▶ _Exercise_
Exclude images; transcribe the rest of the data exactly.

Stored data entries
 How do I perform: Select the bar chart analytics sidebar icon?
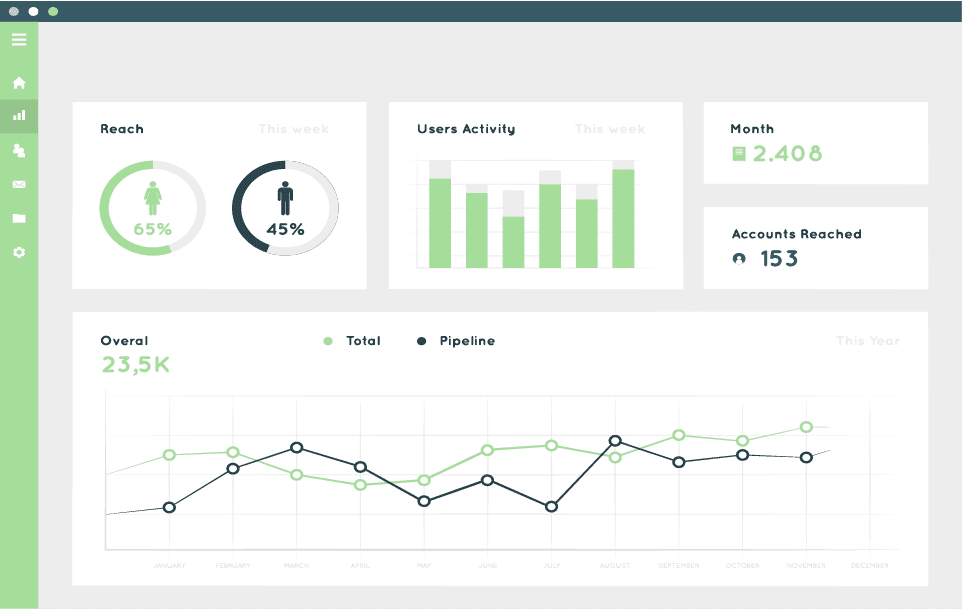19,116
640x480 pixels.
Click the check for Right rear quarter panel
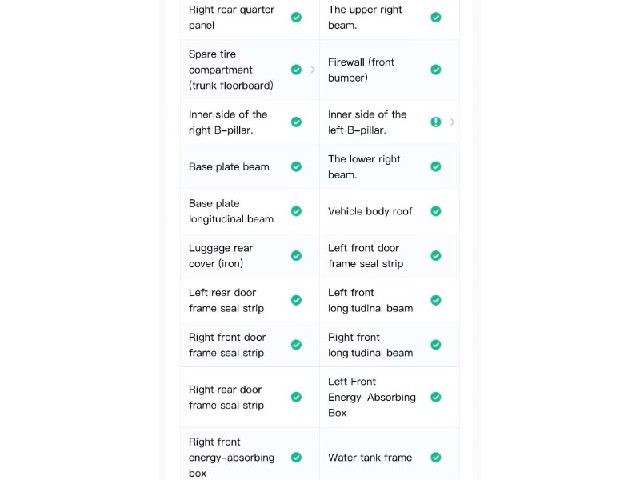(296, 17)
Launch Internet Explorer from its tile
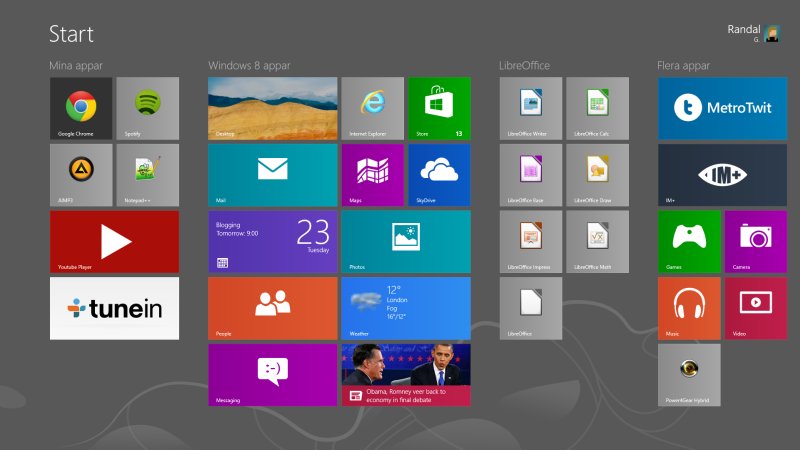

▶ _Result below_
 How do I perform: Select the bar chart analytics sidebar icon?
19,116
640x480 pixels.
Click the check for Right rear quarter panel
(296, 17)
Launch Internet Explorer from its tile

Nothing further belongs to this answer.